--- Material supplied ---
══════════

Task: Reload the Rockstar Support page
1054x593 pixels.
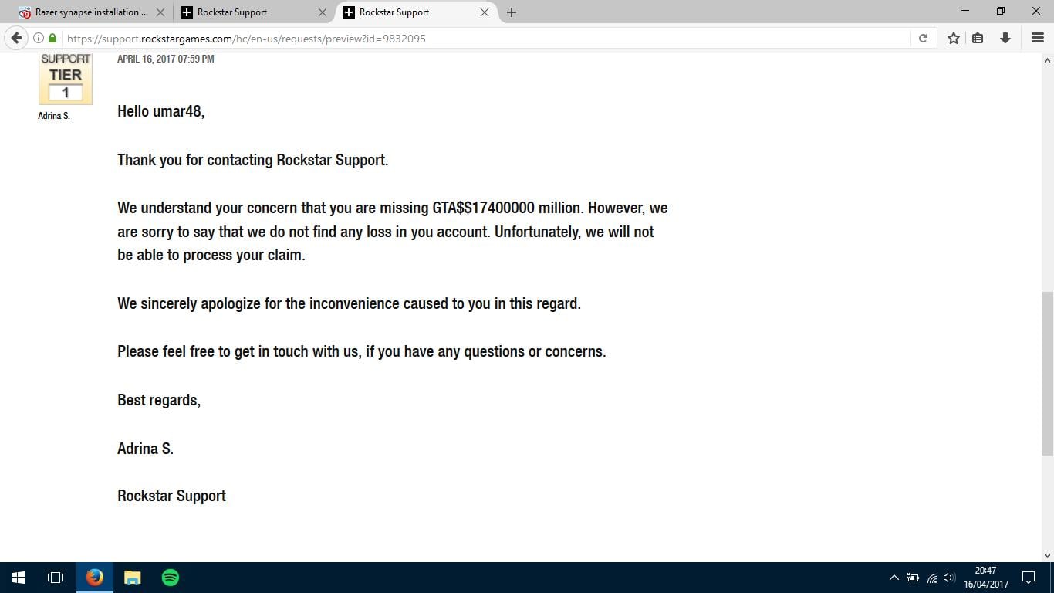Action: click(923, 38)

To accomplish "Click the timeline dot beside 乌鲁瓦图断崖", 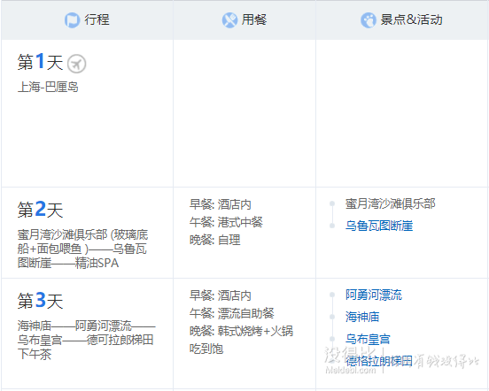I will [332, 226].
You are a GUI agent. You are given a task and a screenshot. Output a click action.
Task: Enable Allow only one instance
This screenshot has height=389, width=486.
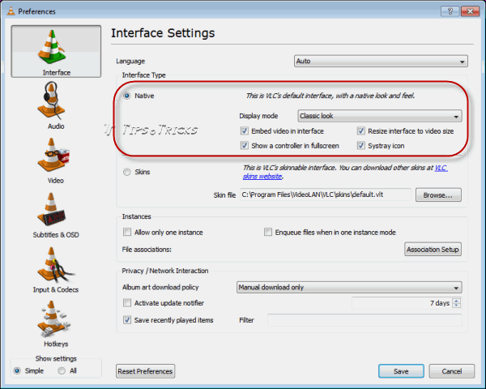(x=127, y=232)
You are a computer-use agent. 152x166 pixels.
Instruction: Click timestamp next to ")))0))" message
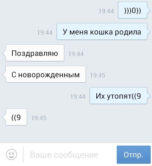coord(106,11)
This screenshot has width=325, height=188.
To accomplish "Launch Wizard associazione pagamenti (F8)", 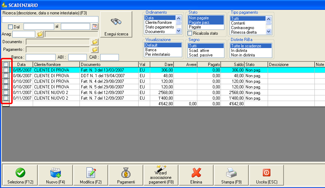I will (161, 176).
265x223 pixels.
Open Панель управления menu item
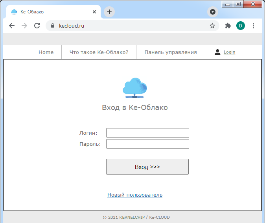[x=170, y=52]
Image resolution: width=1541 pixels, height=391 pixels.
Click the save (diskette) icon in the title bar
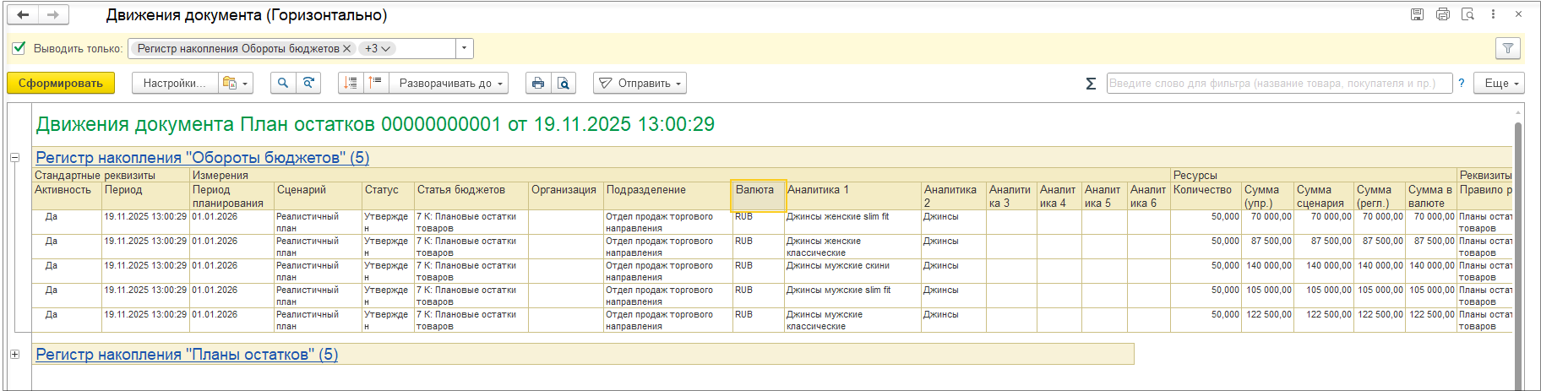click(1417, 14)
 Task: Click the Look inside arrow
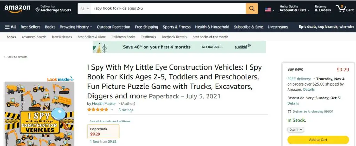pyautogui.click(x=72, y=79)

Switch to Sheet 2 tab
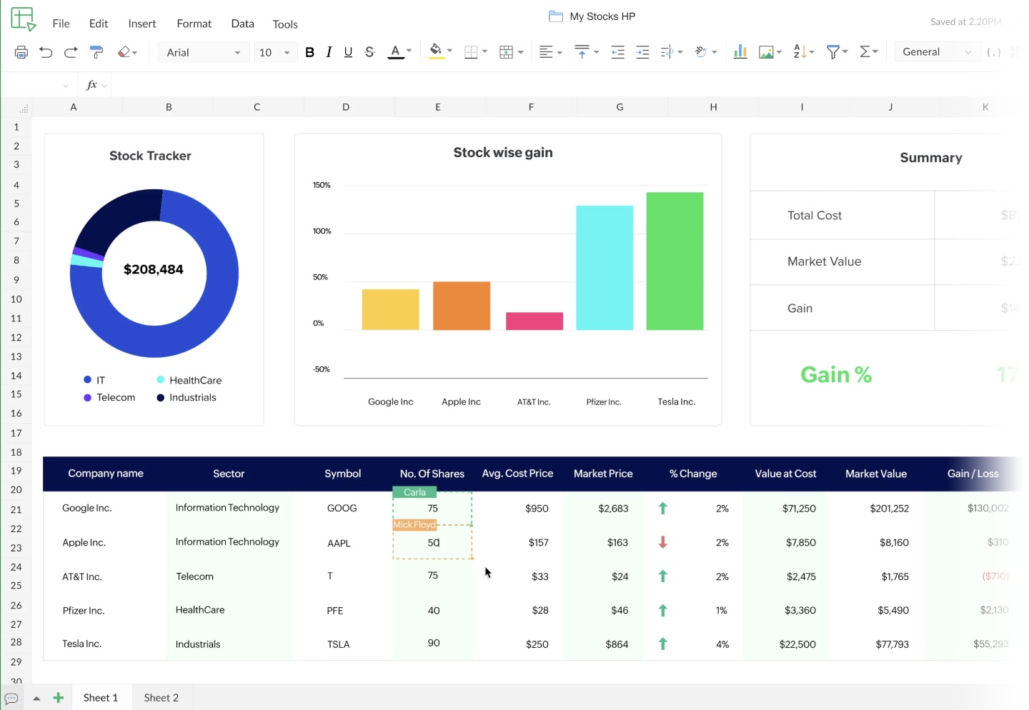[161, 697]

══════════

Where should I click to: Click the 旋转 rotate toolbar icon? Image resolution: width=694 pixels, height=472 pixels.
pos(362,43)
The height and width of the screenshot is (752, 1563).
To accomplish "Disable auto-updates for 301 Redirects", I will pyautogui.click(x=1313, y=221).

══════════

Select every line of the records that contains the string "height", and copy each one.

--- Solution below ---
This screenshot has height=389, width=486.
This screenshot has width=325, height=188.
Image resolution: width=1541 pixels, height=391 pixels.
Where should I click to: Click the 旋转 rotate toolbar icon? Image resolution: width=694 pixels, height=472 pixels.
The height and width of the screenshot is (752, 1563).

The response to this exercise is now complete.